▶ _Task prompt_
Copy the listing below word for word, from the line with "You are a GUI" up to and including the line with "tap(356, 49)", and nothing else.

▶ _Information given_

┌──

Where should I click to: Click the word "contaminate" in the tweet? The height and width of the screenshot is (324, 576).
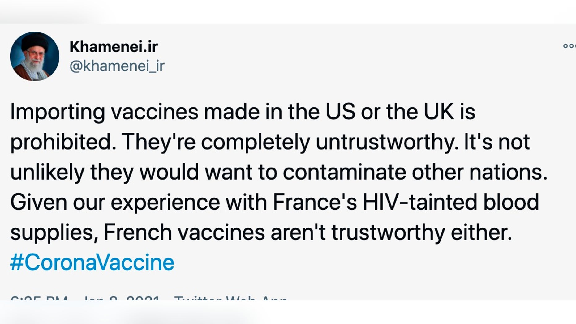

└──
┌──

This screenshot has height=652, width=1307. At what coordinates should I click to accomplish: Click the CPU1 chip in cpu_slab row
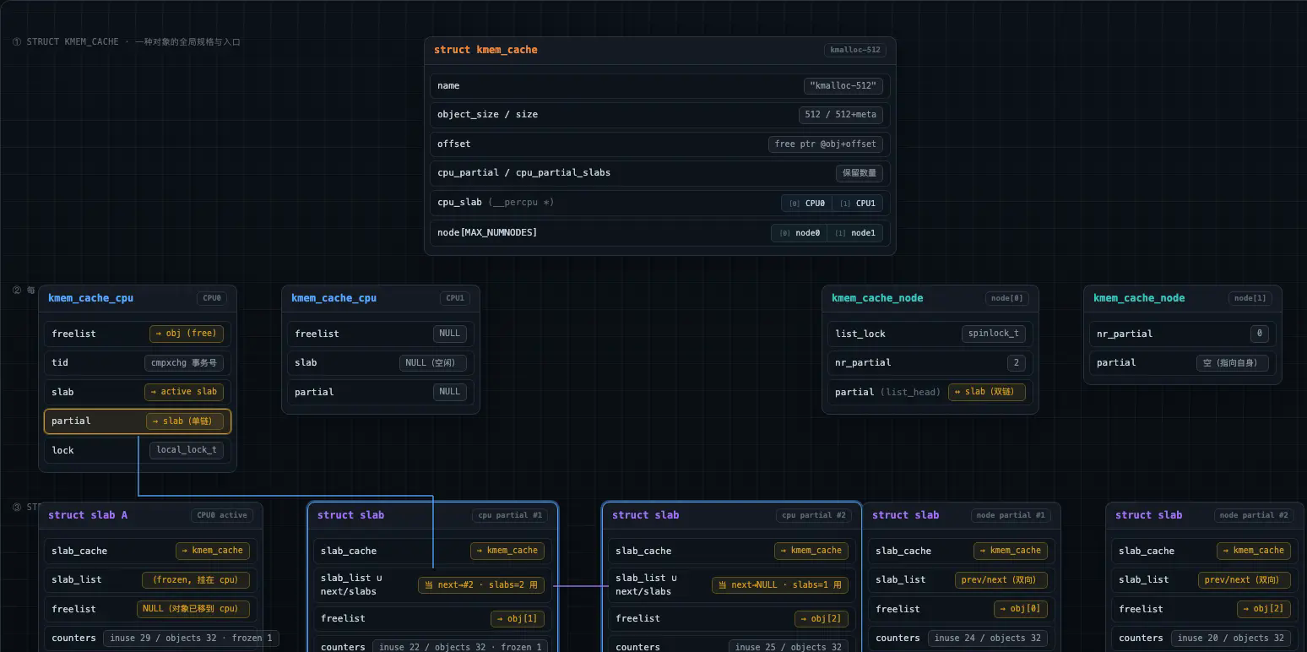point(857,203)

└──
┌──

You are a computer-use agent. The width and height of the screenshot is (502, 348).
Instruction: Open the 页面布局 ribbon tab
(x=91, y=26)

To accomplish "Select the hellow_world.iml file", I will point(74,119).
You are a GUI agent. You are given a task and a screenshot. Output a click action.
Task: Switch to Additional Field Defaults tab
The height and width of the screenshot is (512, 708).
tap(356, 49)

└──

▶ _Result of this exercise_
You are a GUI agent. You are given a task and a screenshot. Output a click action.
Task: Switch to Additional Field Defaults tab
The height and width of the screenshot is (512, 708).
tap(356, 49)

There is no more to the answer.